Financial institutions are exploring the potential of generative AI to enhance their operations while navigating a regulatory landscape that emphasizes caution and due diligence. Regulatory bodies are concerned with the ethical implications, transparency, and accountability of AI systems. As such, financial institutions must balance innovation with regulatory compliance, ensuring that AI applications are transparent, auditable, consistent, and align with existing legal frameworks. The current atmosphere reflects a cautious optimism, with institutions actively seeking ways to harness AI’s benefits while mitigating potential risks.

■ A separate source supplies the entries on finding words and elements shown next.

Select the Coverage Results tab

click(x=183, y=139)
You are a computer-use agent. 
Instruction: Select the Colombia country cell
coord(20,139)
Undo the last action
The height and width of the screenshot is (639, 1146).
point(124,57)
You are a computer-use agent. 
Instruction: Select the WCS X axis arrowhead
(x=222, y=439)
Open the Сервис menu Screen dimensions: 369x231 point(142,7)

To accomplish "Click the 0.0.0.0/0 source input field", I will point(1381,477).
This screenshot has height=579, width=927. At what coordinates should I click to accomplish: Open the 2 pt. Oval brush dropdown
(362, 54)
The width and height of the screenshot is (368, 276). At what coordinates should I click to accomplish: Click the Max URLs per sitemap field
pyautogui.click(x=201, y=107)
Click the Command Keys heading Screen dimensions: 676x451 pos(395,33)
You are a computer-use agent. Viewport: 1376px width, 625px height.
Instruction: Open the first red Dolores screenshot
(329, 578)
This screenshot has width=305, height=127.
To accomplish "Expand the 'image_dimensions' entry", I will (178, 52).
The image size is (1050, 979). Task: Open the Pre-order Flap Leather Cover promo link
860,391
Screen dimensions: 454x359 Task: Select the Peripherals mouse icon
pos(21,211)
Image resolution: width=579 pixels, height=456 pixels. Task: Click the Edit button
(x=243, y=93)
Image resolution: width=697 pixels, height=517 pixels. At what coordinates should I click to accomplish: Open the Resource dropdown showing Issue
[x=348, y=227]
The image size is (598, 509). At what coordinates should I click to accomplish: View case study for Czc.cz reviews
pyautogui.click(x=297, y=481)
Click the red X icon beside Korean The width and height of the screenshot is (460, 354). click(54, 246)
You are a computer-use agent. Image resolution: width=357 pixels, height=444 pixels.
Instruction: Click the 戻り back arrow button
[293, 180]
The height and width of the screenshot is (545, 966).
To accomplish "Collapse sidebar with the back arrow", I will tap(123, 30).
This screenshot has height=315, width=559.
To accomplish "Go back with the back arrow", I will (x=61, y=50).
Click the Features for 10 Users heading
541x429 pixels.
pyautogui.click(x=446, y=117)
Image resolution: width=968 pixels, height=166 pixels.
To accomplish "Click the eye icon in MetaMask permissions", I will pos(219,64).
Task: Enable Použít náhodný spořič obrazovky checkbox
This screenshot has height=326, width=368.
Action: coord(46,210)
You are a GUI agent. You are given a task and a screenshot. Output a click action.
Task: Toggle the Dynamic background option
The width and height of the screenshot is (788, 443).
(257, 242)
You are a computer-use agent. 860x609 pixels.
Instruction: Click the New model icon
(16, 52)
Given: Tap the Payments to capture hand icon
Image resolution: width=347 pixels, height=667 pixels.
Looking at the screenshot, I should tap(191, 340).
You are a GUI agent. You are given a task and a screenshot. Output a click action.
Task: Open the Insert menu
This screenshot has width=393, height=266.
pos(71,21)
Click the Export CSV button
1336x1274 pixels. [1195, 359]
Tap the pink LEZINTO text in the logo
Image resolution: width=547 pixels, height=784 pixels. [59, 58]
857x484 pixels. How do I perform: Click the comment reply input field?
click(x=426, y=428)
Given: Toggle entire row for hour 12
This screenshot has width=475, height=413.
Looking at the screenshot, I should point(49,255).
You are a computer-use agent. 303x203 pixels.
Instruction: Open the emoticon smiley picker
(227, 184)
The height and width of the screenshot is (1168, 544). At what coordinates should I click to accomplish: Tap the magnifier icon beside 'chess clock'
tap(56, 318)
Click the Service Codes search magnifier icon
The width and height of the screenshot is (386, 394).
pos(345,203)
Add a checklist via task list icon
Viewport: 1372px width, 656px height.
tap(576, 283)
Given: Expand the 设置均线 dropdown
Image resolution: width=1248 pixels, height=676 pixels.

To mitigate these risks, banks need to implement additional security measures, particularly in securing data, ensuring its accuracy and completeness, and maintaining service availability. GenAI is revolutionising the banking industry by enhancing operational efficiency and customer satisfaction. As the market moves toward cashless banking, GenAI introduces a unique opportunity for banks to explore untapped possibilities and overcome existing limitations. While such front-office use cases can yield high-profile wins, they can also create new risks. Appropriate controls should inform initial planning and ­­help minimize the risk of damage to service quality, customer satisfaction and the bank’s brand and reputation. Banks must also recognize that regulators will pay particular attention to customer-facing use cases and those where AI enables automated decisioning.